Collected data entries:
━━━━━━━━━━━━━━━━━━━━━━━━━━━━━━
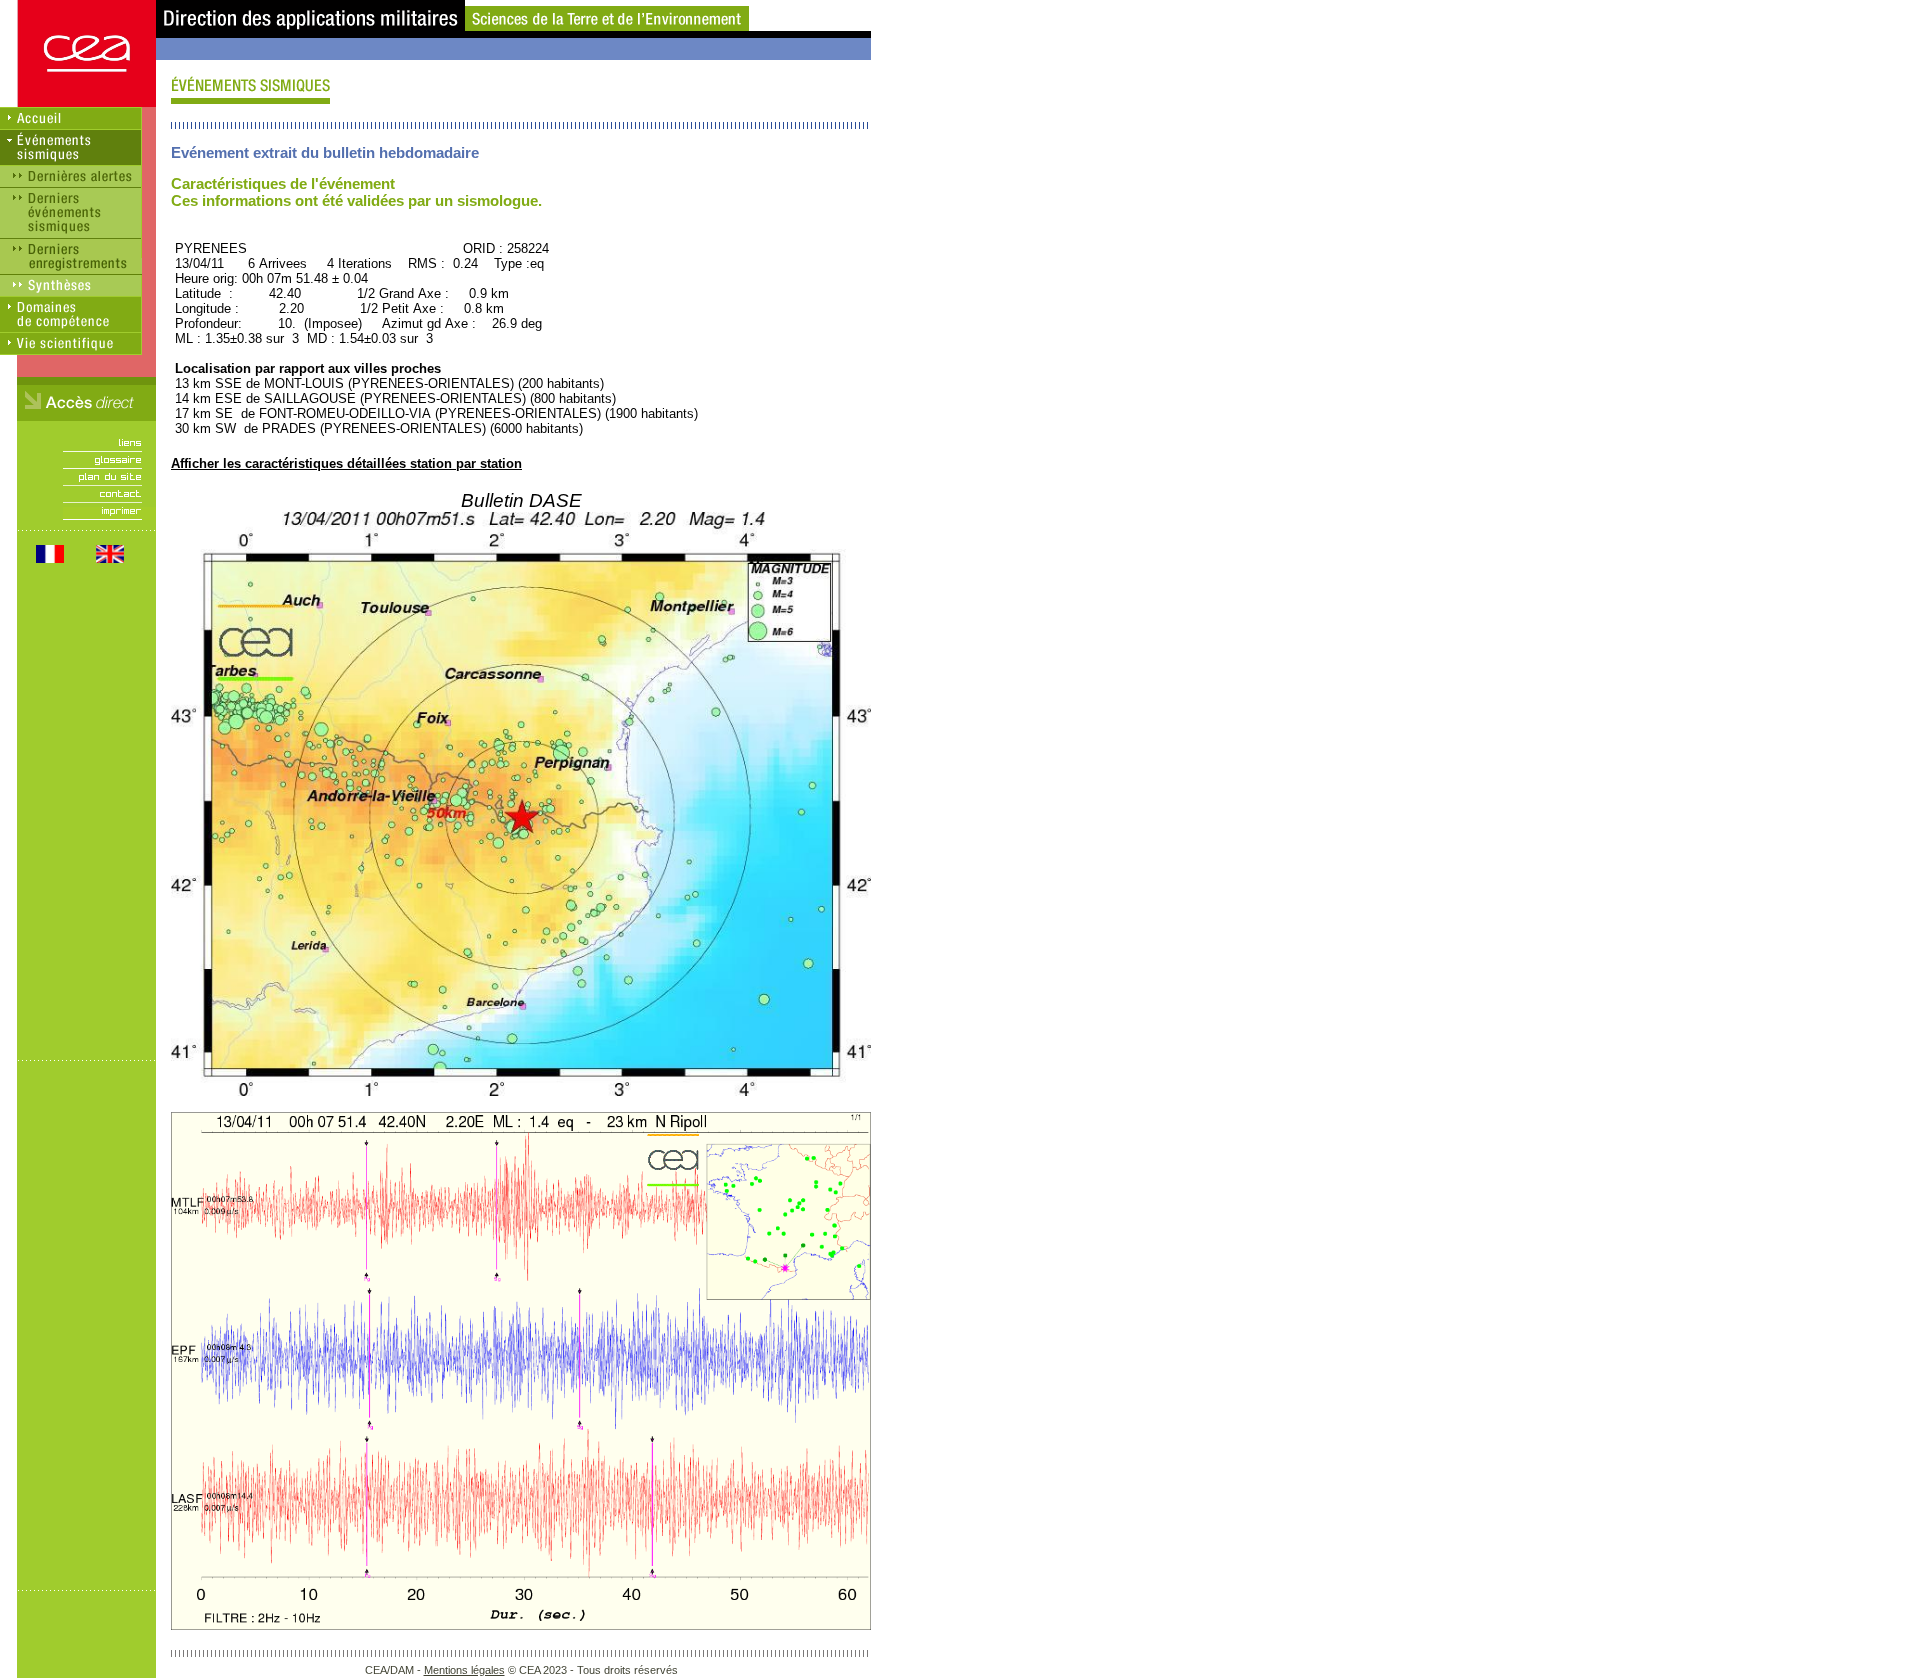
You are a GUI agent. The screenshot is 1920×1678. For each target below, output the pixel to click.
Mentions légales (464, 1670)
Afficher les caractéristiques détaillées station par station (346, 463)
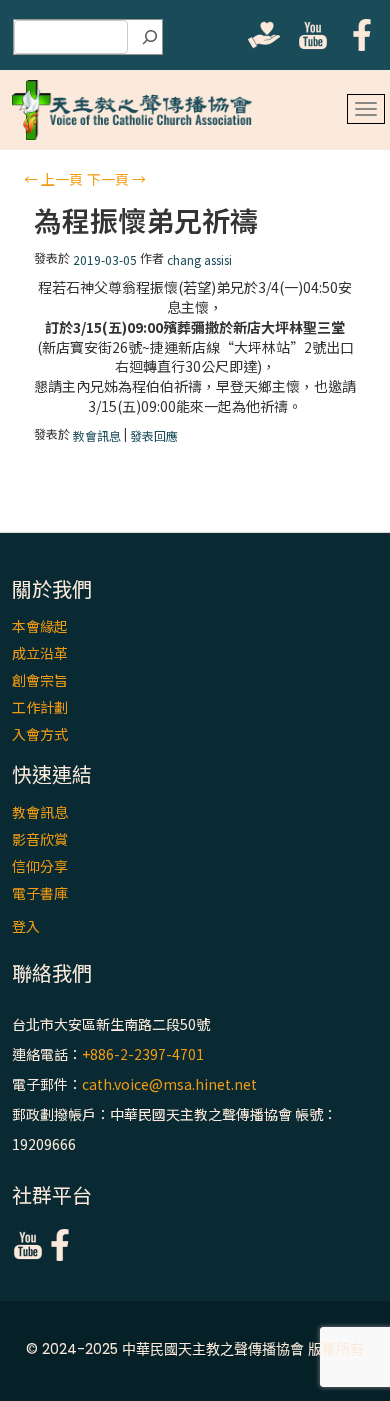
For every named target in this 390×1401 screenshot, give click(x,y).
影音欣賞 (40, 839)
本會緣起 (40, 626)
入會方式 (40, 734)
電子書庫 (40, 893)
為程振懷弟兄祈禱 (146, 220)
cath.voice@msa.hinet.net (169, 1084)
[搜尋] (150, 37)
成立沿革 (40, 653)
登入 (26, 926)
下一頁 (116, 179)
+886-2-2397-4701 (143, 1054)
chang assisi (199, 259)
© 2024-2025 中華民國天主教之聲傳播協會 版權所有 (195, 1349)
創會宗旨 (40, 680)
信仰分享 (40, 866)
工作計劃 (40, 707)
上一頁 (53, 179)
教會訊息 (97, 435)
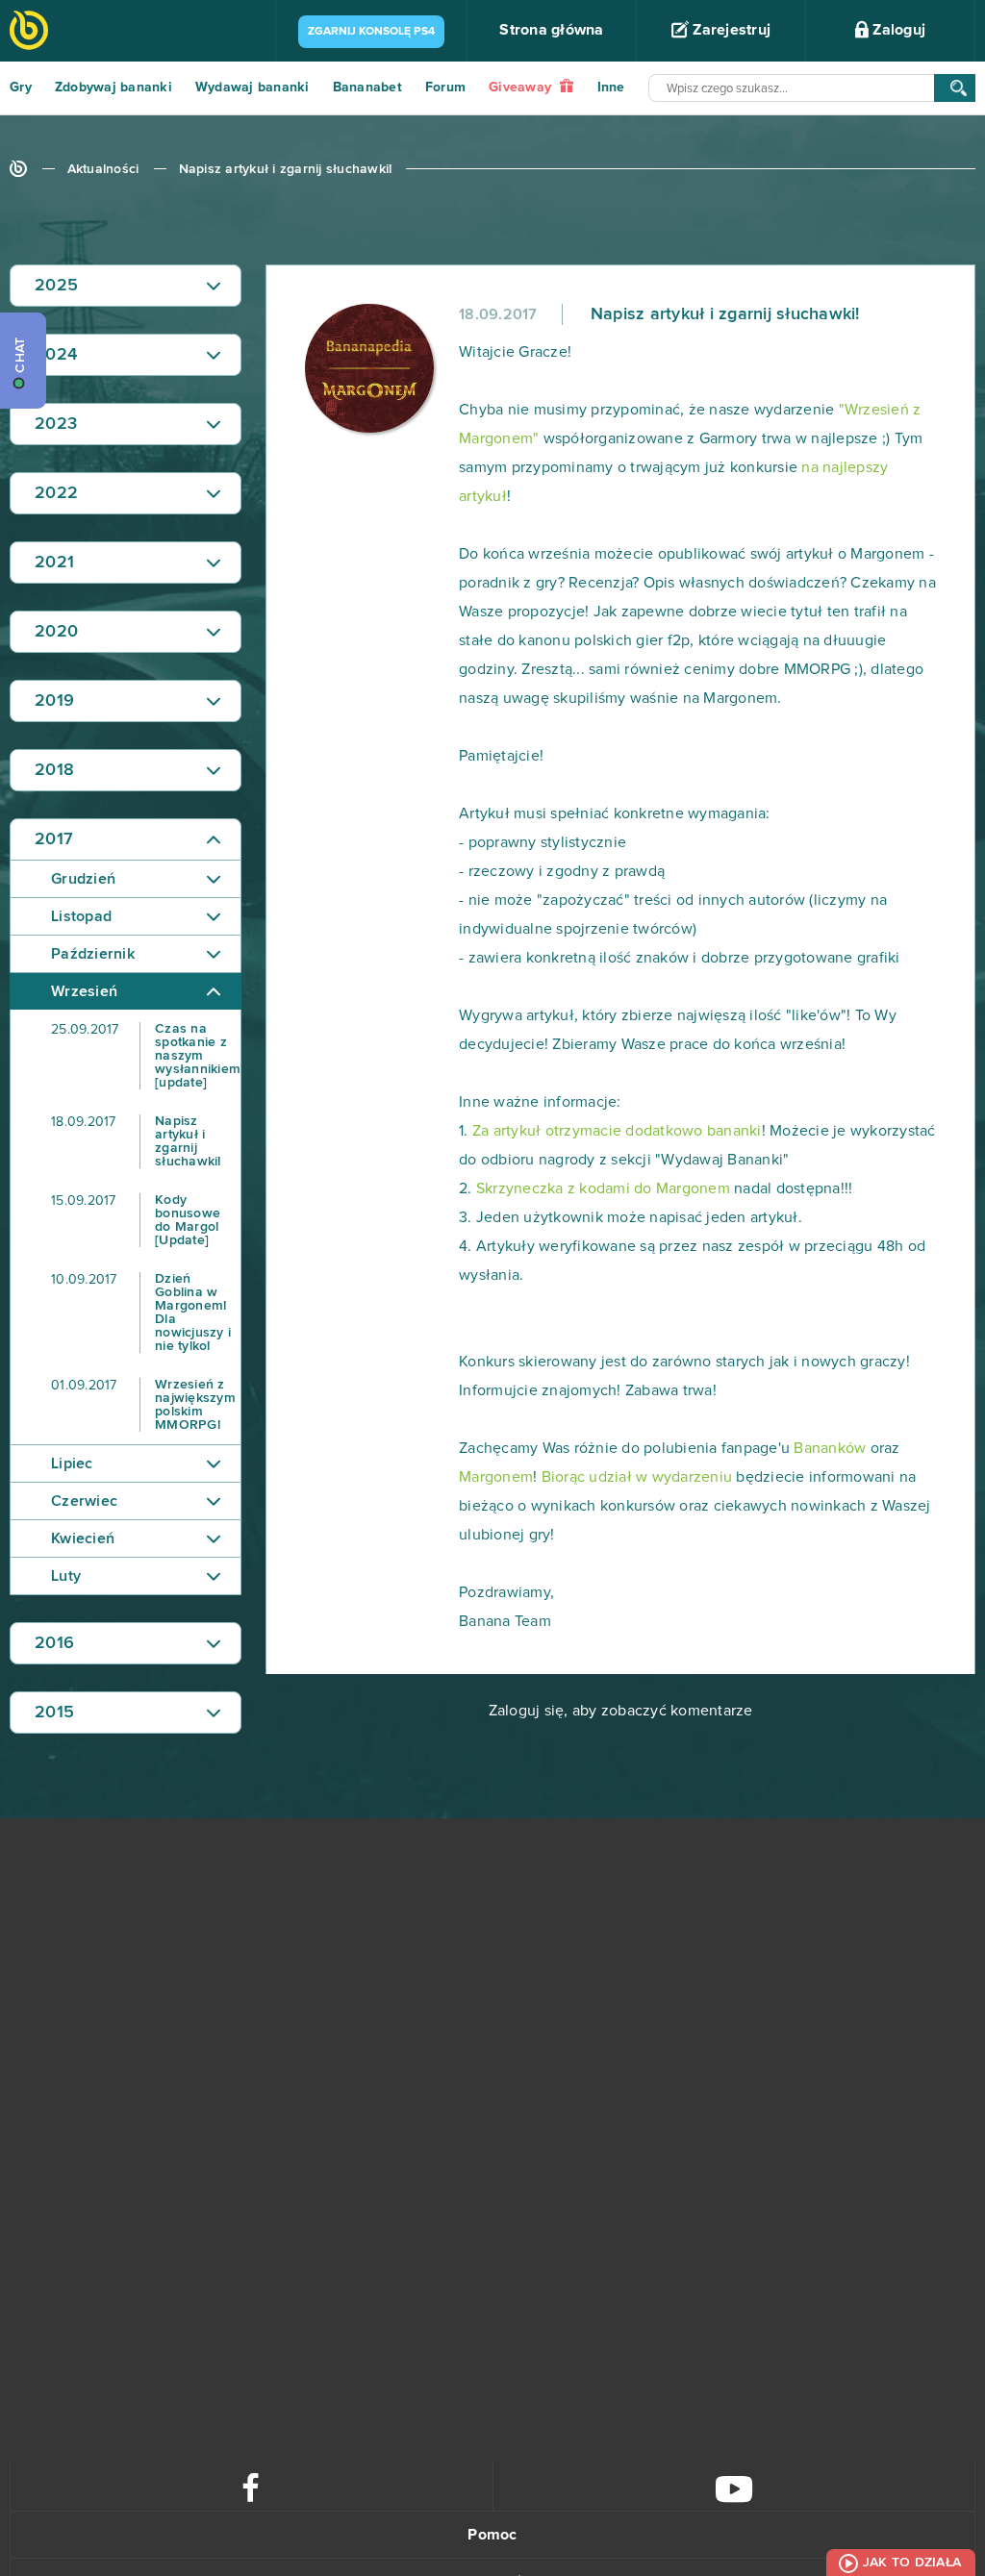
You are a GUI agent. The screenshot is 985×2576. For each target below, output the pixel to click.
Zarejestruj (729, 30)
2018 (54, 770)
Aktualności (103, 169)
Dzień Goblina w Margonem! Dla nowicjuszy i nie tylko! (141, 1312)
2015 (54, 1712)
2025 (56, 285)
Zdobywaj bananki (113, 87)
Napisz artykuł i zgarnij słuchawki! (285, 169)
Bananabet (367, 87)
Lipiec (72, 1463)
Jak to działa (912, 2562)
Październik (93, 954)
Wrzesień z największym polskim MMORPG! (143, 1405)
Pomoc (492, 2534)
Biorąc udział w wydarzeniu (637, 1477)
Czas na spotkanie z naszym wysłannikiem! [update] (145, 1055)
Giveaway (522, 87)
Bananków (828, 1448)
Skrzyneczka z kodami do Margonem (603, 1188)
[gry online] (29, 32)
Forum (445, 87)
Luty (66, 1576)
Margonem (496, 1477)
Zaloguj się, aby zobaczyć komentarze (621, 1710)
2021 (54, 562)
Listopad (81, 916)
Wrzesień (84, 991)
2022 (56, 493)
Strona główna (551, 30)
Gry (21, 87)
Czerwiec (84, 1501)
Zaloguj (897, 30)
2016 (54, 1643)
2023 (56, 424)
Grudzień (83, 879)
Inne (611, 87)
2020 (56, 631)
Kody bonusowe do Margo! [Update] (135, 1220)
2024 (56, 354)
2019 (54, 701)
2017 (54, 839)
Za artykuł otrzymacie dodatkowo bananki (617, 1130)
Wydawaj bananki (252, 87)
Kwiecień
━━━━━━━━━━━━━━━━━━━━━━━━━━━━━━
EXERCISE INSTRUCTIONS: Omit every picture, then write out the entries above exactly.

OUTPUT OF THE EXERCISE:
You are a GUI agent. The screenshot is 1920×1678. For each target below, output the pixel to click.
Mentions légales (464, 1670)
Afficher les caractéristiques détaillées station par station (346, 463)
For every named target in this 390×1401 screenshot, give click(x,y).
影音欣賞 (40, 839)
本會緣起 (40, 626)
入會方式 (40, 734)
電子書庫 (40, 893)
為程振懷弟兄祈禱 (146, 220)
cath.voice@msa.hinet.net (169, 1084)
[搜尋] (150, 37)
成立沿革 (40, 653)
登入 (26, 926)
下一頁 (116, 179)
+886-2-2397-4701 (143, 1054)
chang assisi (199, 259)
© 2024-2025 中華民國天主教之聲傳播協會 版權所有 (195, 1349)
創會宗旨 (40, 680)
信仰分享 (40, 866)
工作計劃 (40, 707)
上一頁 (53, 179)
教會訊息 (97, 435)
You are a GUI agent. The screenshot is 985×2576. For each target below, output the pixel to click.
Zarejestruj (729, 30)
2018 (54, 770)
Aktualności (103, 169)
Dzień Goblina w Margonem! Dla nowicjuszy i nie tylko! (141, 1312)
2015 (54, 1712)
2025 (56, 285)
Zdobywaj bananki (113, 87)
Napisz artykuł i zgarnij słuchawki! (285, 169)
Bananabet (367, 87)
Lipiec (72, 1463)
Jak to działa (912, 2562)
Październik (93, 954)
Wrzesień z największym polskim MMORPG! (143, 1405)
Pomoc (492, 2534)
Biorąc udział w wydarzeniu (637, 1477)
Czas na spotkanie z naszym wysłannikiem! [update] (145, 1055)
Giveaway (522, 87)
Bananków (828, 1448)
Skrzyneczka z kodami do Margonem (603, 1188)
[gry online] (29, 32)
Forum (445, 87)
Luty (66, 1576)
Margonem (496, 1477)
Zaloguj się, aby zobaczyć komentarze (621, 1710)
2021 (54, 562)
Listopad (81, 916)
Wrzesień (84, 991)
2022 (56, 493)
Strona główna (551, 30)
Gry (21, 87)
Czerwiec (84, 1501)
Zaloguj (897, 30)
2016 (54, 1643)
2023 (56, 424)
Grudzień (83, 879)
Inne (611, 87)
2020 (56, 631)
Kody bonusowe do Margo! [Update] (135, 1220)
2024 (56, 354)
2019 (54, 701)
2017 (54, 839)
Za artykuł otrzymacie dodatkowo bananki (617, 1130)
Wydawaj bananki (252, 87)
Kwiecień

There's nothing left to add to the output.